* _DIRECTIONS FOR THIS TASK_
Using the records below, filter out every line that lacks "computer" and copy the rest.

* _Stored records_
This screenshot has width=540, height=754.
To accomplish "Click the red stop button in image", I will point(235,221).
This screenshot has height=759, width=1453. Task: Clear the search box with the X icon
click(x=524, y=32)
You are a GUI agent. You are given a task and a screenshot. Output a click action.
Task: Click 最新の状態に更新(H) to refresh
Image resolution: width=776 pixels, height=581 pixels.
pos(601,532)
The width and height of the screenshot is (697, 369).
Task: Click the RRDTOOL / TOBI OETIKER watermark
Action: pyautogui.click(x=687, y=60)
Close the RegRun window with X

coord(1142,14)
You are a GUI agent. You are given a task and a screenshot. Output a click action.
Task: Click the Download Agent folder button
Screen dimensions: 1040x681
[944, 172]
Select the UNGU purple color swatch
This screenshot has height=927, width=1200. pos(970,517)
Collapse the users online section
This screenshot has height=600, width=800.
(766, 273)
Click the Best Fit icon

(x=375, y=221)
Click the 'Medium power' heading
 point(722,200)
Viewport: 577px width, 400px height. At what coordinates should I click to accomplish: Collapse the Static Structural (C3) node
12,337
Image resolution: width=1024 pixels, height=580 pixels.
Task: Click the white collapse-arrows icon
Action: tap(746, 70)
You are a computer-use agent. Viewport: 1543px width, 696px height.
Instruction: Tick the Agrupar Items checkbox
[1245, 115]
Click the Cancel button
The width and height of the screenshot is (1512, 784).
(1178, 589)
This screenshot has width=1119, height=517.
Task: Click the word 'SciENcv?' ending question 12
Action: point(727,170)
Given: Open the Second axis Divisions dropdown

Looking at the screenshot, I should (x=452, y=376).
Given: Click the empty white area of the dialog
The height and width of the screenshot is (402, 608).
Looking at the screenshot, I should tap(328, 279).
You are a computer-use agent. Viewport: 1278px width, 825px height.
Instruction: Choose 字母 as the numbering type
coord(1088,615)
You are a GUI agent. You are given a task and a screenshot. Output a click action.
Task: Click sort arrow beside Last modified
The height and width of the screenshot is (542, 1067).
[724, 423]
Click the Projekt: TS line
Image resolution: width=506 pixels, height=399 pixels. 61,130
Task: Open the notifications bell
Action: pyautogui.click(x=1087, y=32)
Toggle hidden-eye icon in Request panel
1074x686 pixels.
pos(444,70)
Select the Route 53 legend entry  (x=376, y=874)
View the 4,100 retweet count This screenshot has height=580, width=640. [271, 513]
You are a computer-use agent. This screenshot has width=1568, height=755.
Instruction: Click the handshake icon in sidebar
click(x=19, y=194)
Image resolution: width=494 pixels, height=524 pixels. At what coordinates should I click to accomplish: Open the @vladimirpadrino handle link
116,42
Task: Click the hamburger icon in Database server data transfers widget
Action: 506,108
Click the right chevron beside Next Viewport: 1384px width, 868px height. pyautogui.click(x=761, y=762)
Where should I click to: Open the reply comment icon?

* _ANSWER SECTION_
You are a computer-use agent. Viewport: 1543px width, 696px height.
You are a computer-use agent. Viewport: 1278px width, 825px height.
You are a computer-use agent. This screenshot has width=1568, height=755.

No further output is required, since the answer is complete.